## WHAT YOU WILL DO
Please set down, unchanged, each line from the one with "The image size is (877, 627)." to the final line of the data below, both included. Drop the pictures.

:: RAW DATA ::

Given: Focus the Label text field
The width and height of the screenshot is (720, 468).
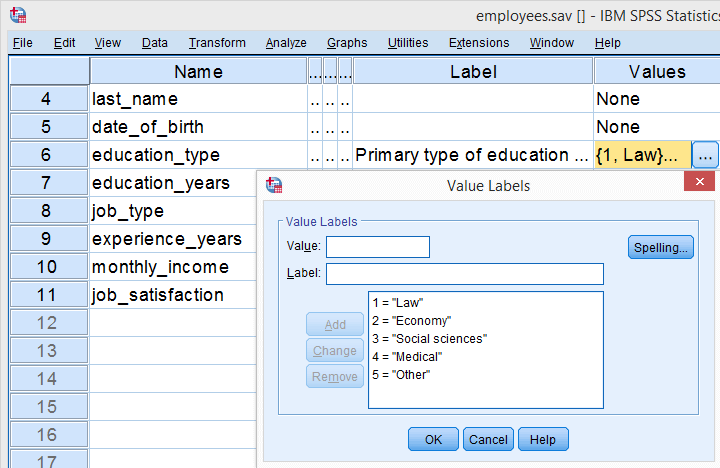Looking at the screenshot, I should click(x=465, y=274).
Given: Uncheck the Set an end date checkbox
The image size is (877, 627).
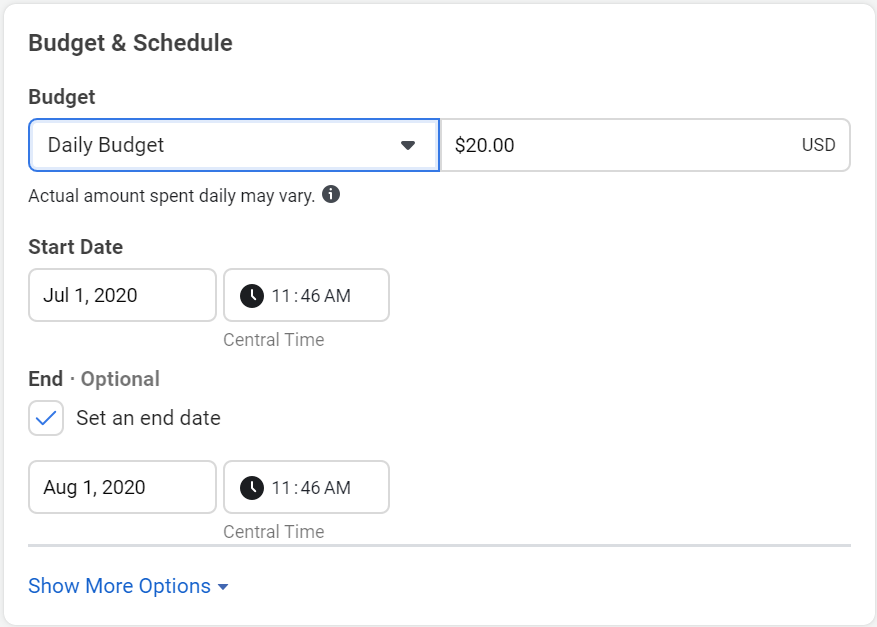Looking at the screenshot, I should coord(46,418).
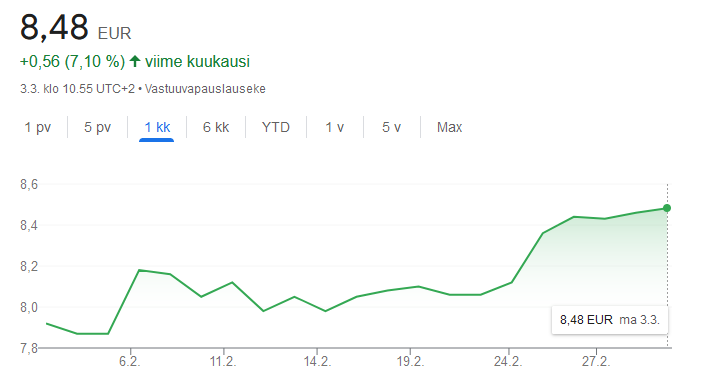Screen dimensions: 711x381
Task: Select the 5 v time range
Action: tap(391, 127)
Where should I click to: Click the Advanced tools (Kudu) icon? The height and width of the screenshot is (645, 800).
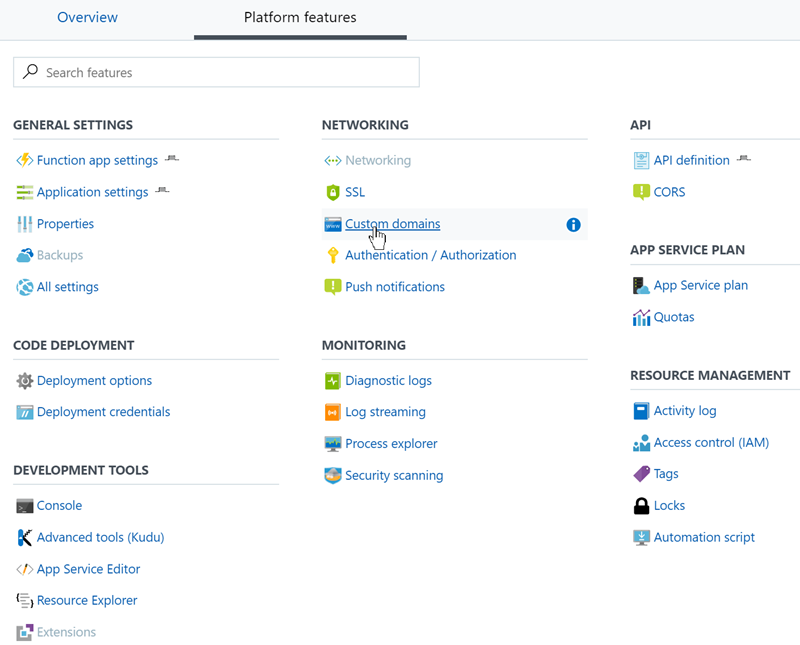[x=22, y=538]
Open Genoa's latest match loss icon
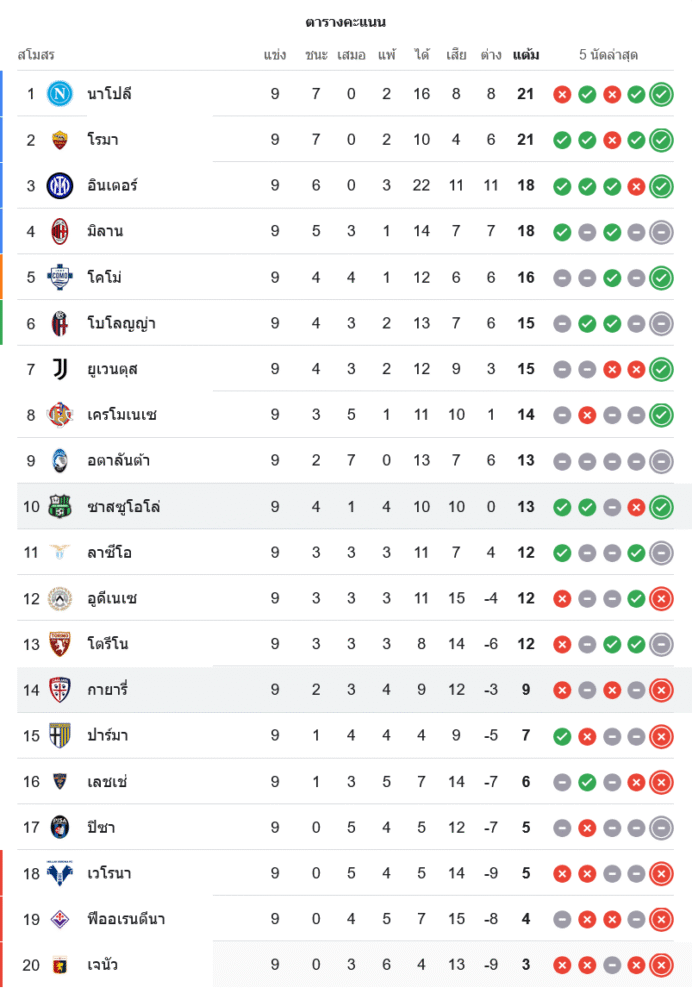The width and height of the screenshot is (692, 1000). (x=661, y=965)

:::

## SOLUTION
The image size is (877, 627).
Looking at the screenshot, I should coord(46,418).
Screen dimensions: 711x381
Task: Select the 5 v time range
Action: tap(391, 127)
Where should I click to: Click the Advanced tools (Kudu) icon? The height and width of the screenshot is (645, 800).
[x=22, y=538]
Open Genoa's latest match loss icon
The width and height of the screenshot is (692, 1000). (x=661, y=965)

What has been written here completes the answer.